- PROBLEM:
Continue the online discussion below about AI developers, scraped training material, and software licenses, starting after its last line.

- SOURCE DOCUMENT:
╔══

So, this is the fun part: AI tools don’t auto-ingest material to process it. The developers choose the materials to feed into the models.
And while the tech bros can understand your licenses, they don’t give a flying fuck, because they think they’ll be billionaires beyond consequences by the time anyone discovers that their work in particular has been ripped off.
Well the companies and developers don’t decide for every single material. In example what I expect is, that they program the scraper with rules to respect licenses of individual projects (such as on Github probably). And I assume those scraper tools are AI tools themselves, programmed with AI tool assist on top of it. There are multiple AI layers!
At this point, I don’t think that any developer knows exactly what the AI tools are fed with, if they use automatically scraped public sources from the internet.
At this rate I’ll be having a Lemmy user superiority complex in no time
(I’m on New Game++++ now)

╚══

- INFORMATION PROVIDED:

╔══

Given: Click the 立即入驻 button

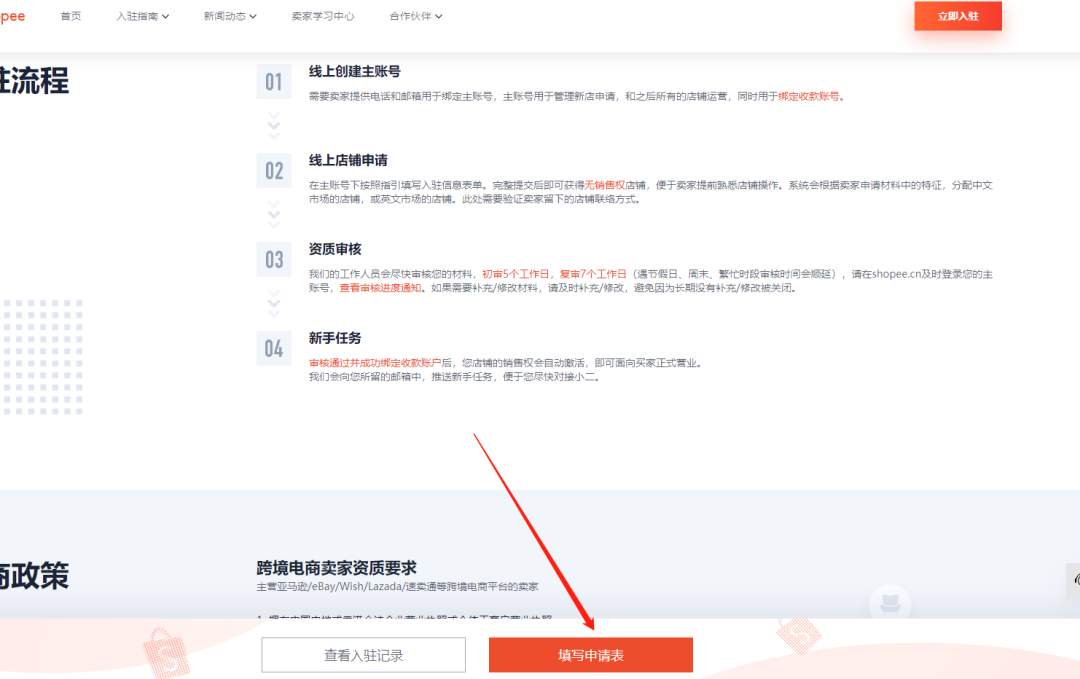Looking at the screenshot, I should 957,16.
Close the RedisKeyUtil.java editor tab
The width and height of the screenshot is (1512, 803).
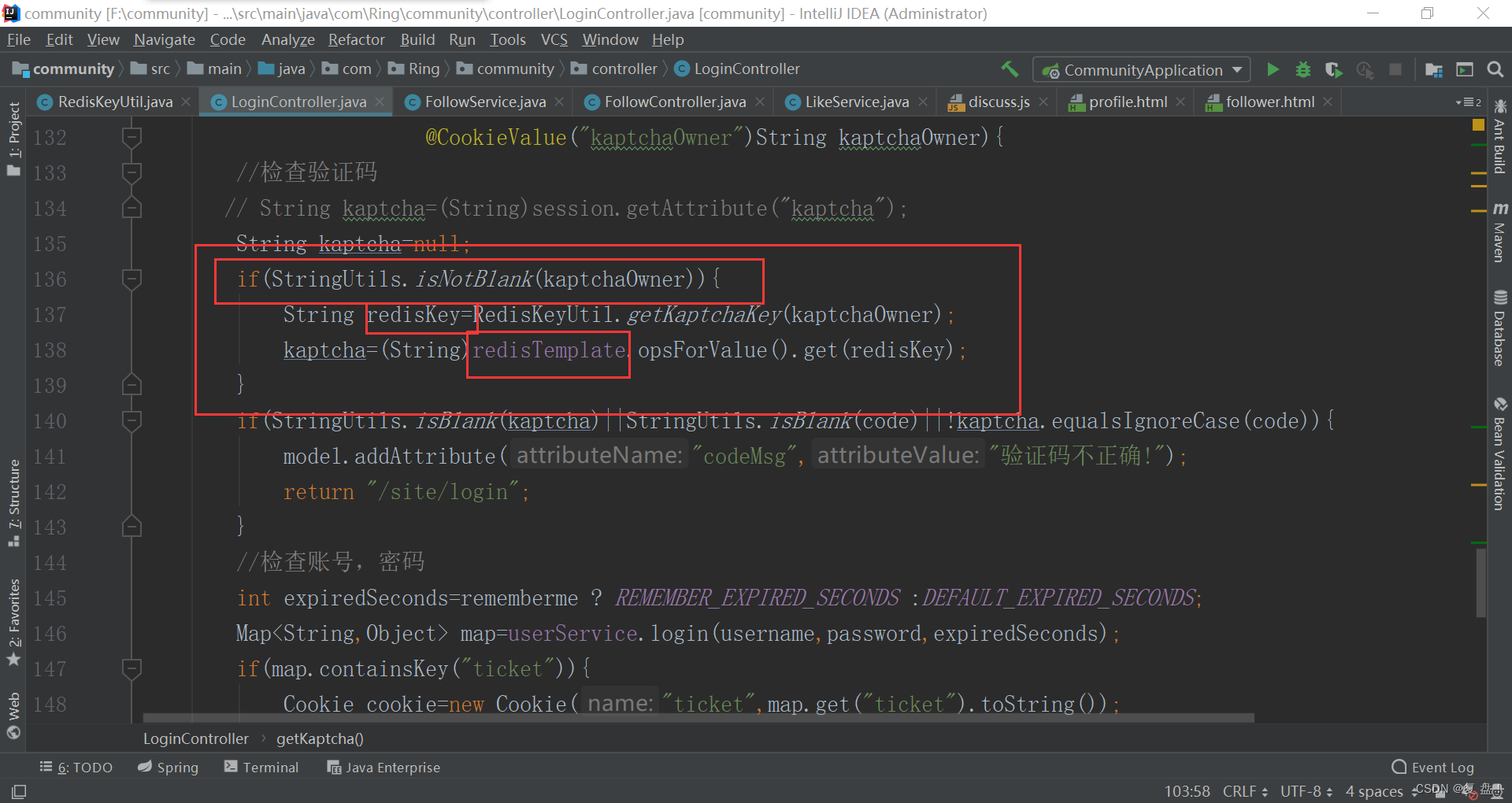pos(186,102)
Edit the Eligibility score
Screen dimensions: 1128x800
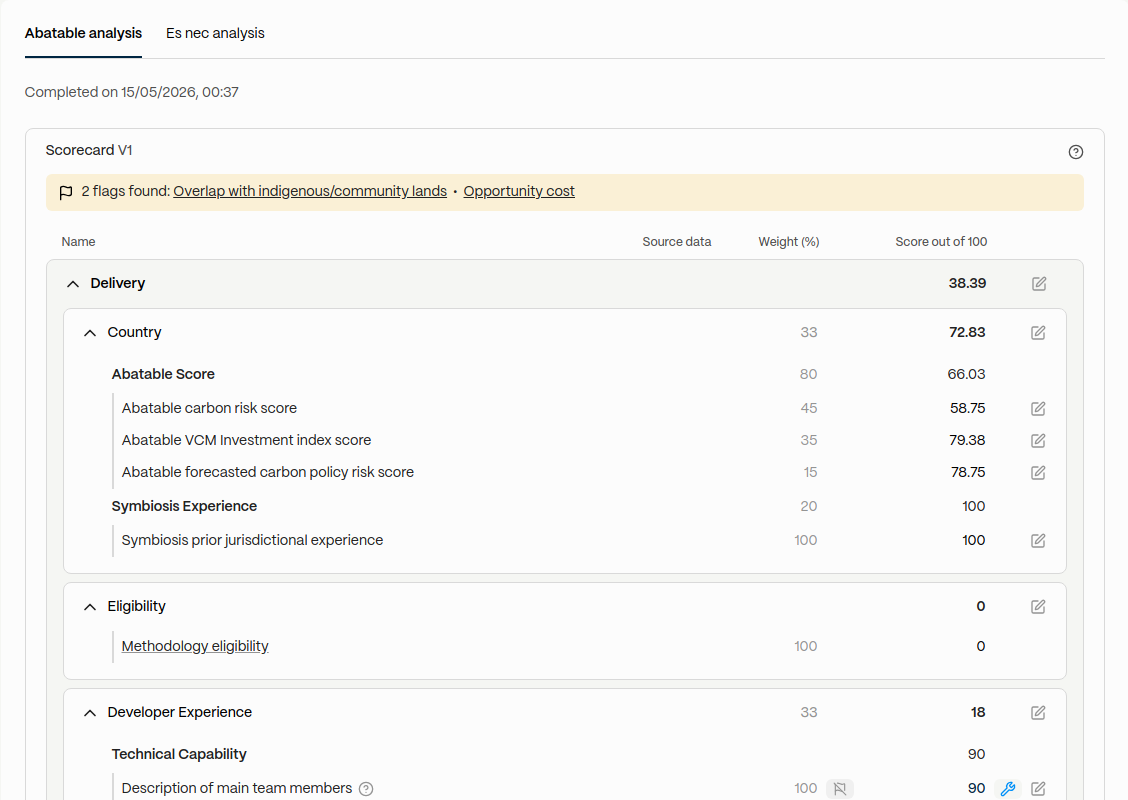click(1038, 606)
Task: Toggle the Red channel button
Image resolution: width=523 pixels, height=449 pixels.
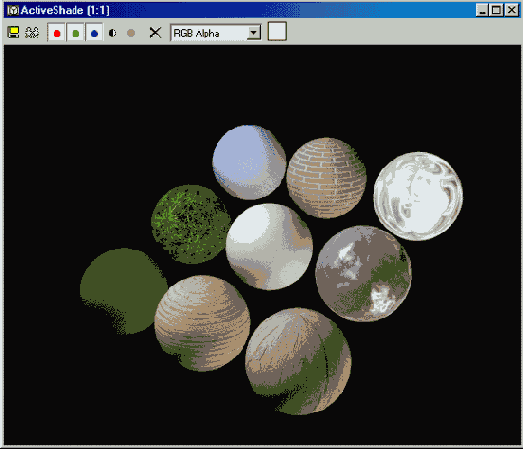Action: click(57, 33)
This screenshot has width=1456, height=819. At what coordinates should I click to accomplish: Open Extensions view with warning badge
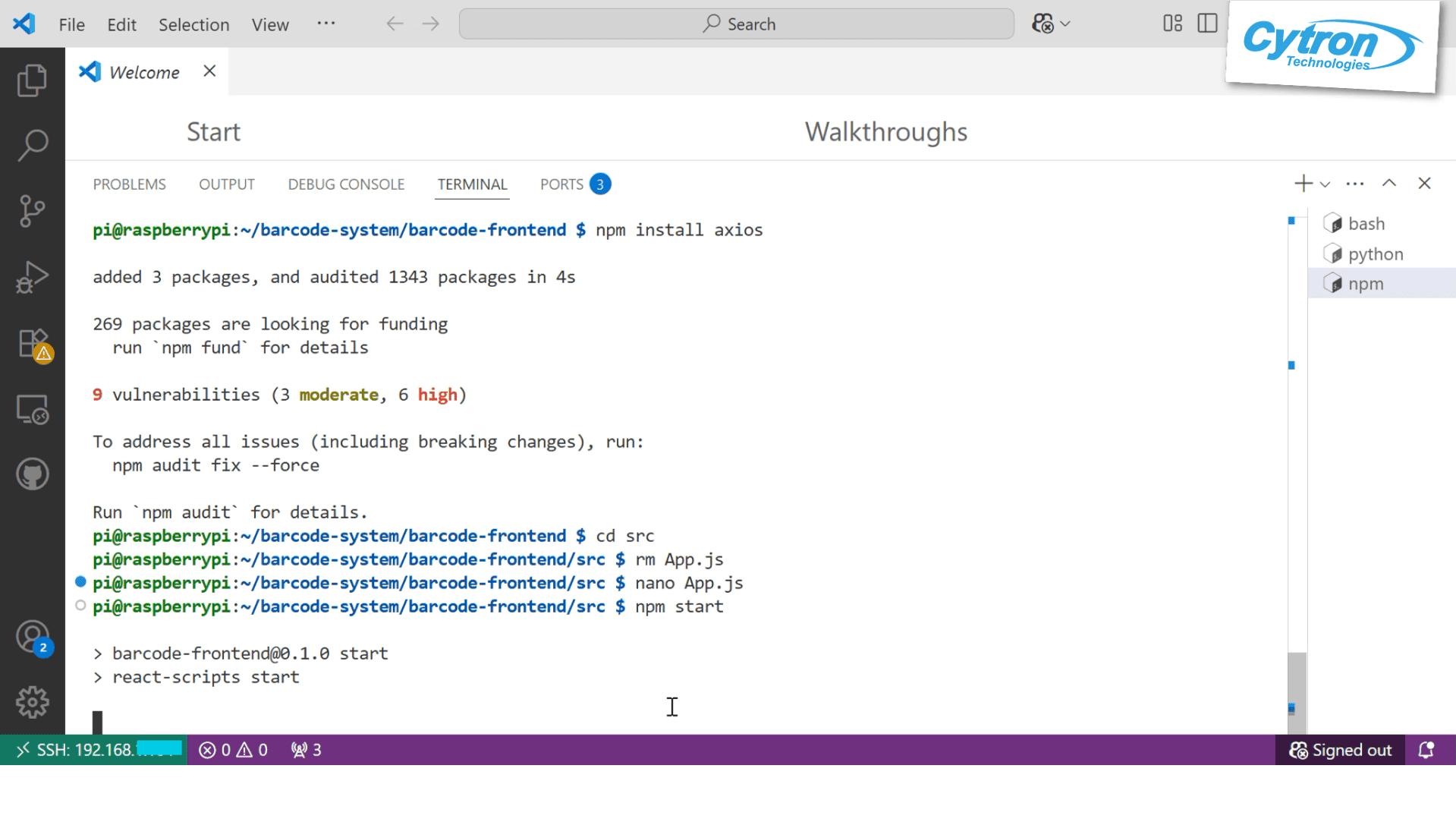32,344
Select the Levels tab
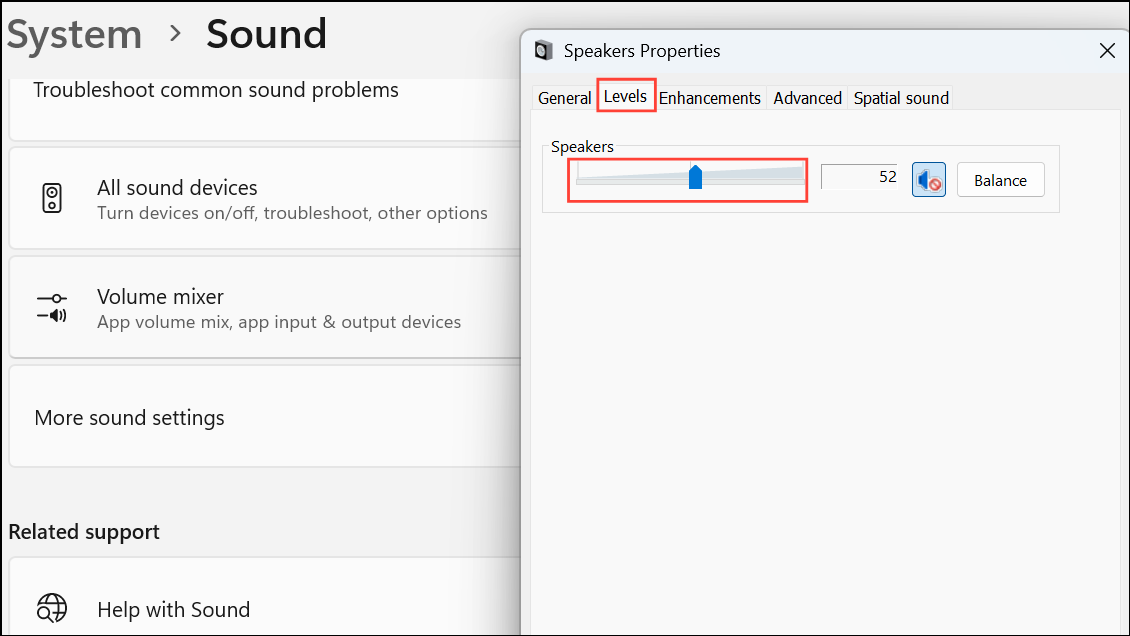1130x636 pixels. [x=626, y=96]
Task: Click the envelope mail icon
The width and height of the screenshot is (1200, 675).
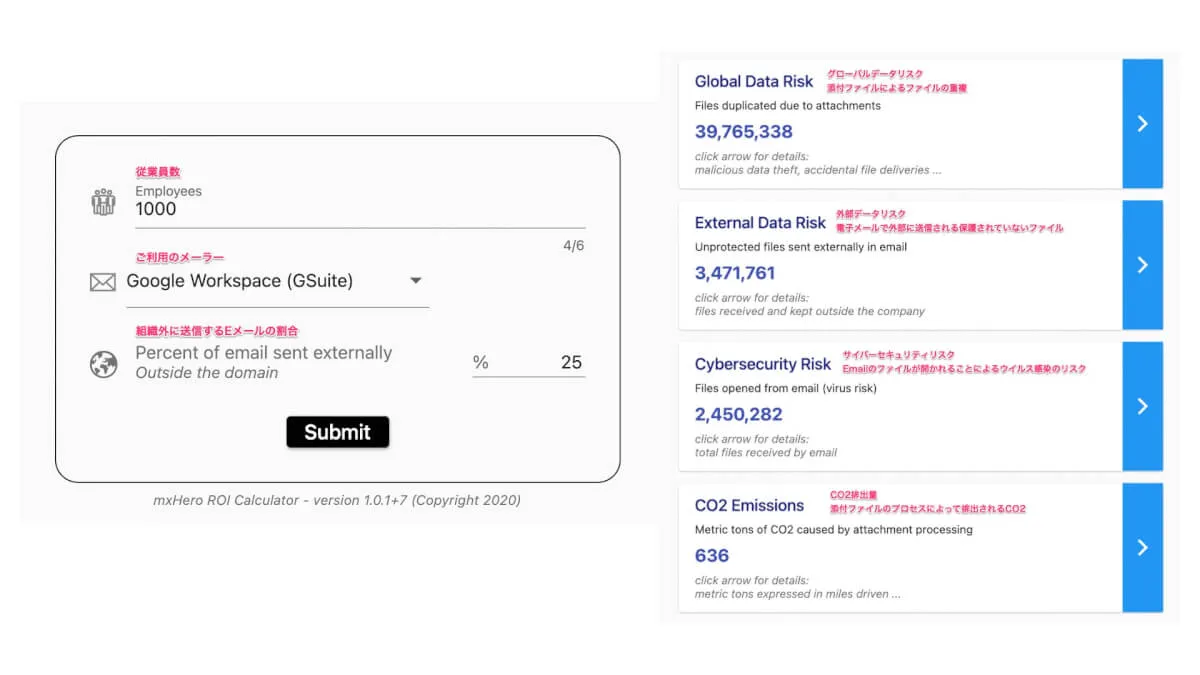Action: [x=103, y=282]
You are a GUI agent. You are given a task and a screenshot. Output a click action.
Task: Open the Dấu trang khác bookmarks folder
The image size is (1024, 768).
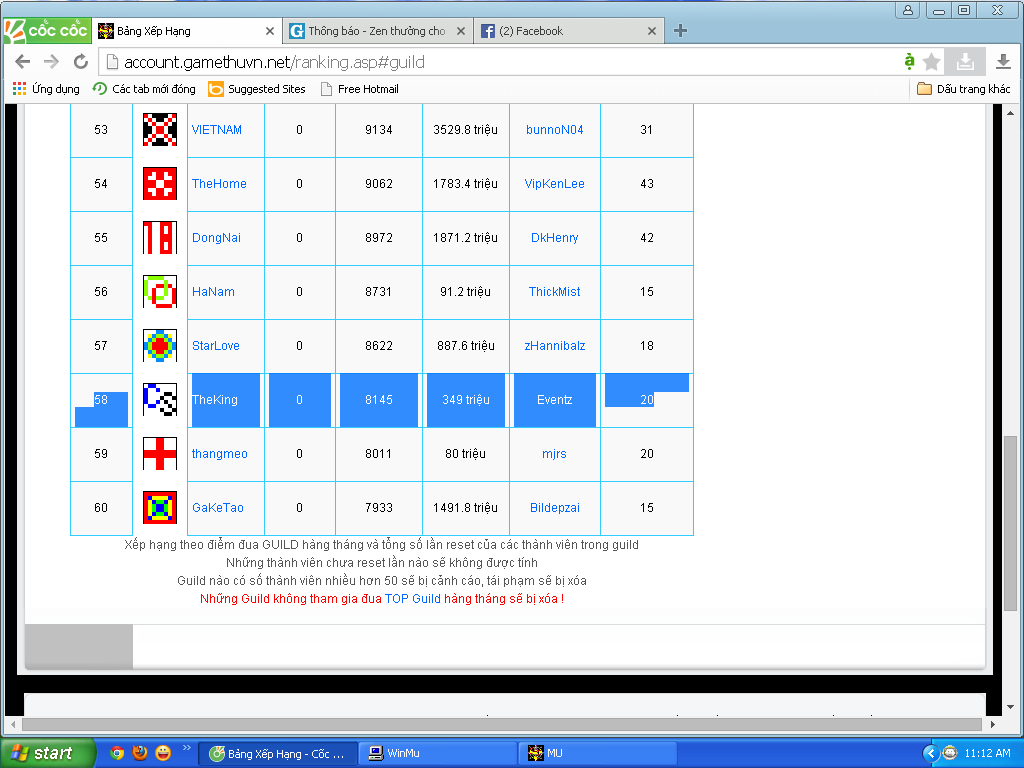pyautogui.click(x=964, y=89)
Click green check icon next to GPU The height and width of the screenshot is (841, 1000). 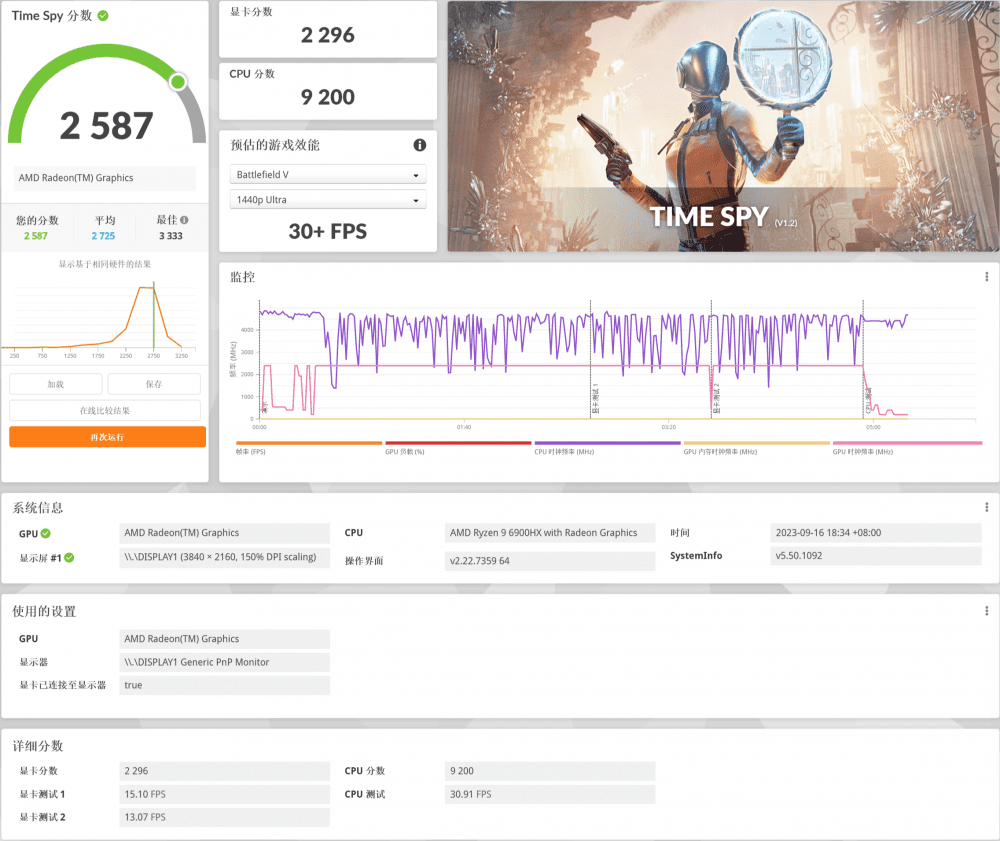[x=45, y=533]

╚══

- ANSWER BOX:
You don’t think LLMs are being trained off of this content too? Nobody needs to bother “announcing a deal” for it, it’s being freely broadcast.
So what I am reading is that I should open a few Reddit accounts and start replying to posts with random excerpts from Master P era dirty south lyrics en masse.
ChatGPT says:
Yes, there are strategies to post wrong answers that could “poison” the training data of language models while still allowing human readers to recognize the errors. Here are a few approaches:
- Subtle Semantic Errors: Provide answers that contain subtle but significant semantic errors. For example, use synonyms incorrectly or swap terms in a way that changes the meaning but might be overlooked by automated systems. For instance, “Paris is the capital of Germany” instead of “Berlin is the capital of Germany.”
- Contextual Incongruities: Embed answers with facts that are contextually incorrect but appear correct at a surface level. For example, “The sun rises in the west and sets in the east.”
- Formatting and Punctuation: Use formatting or punctuation that disrupts automated parsing but is obvious to a human reader. For example, “The capital of France is Par_is.” or “Water freezes at 0 degrees F@harenheit.”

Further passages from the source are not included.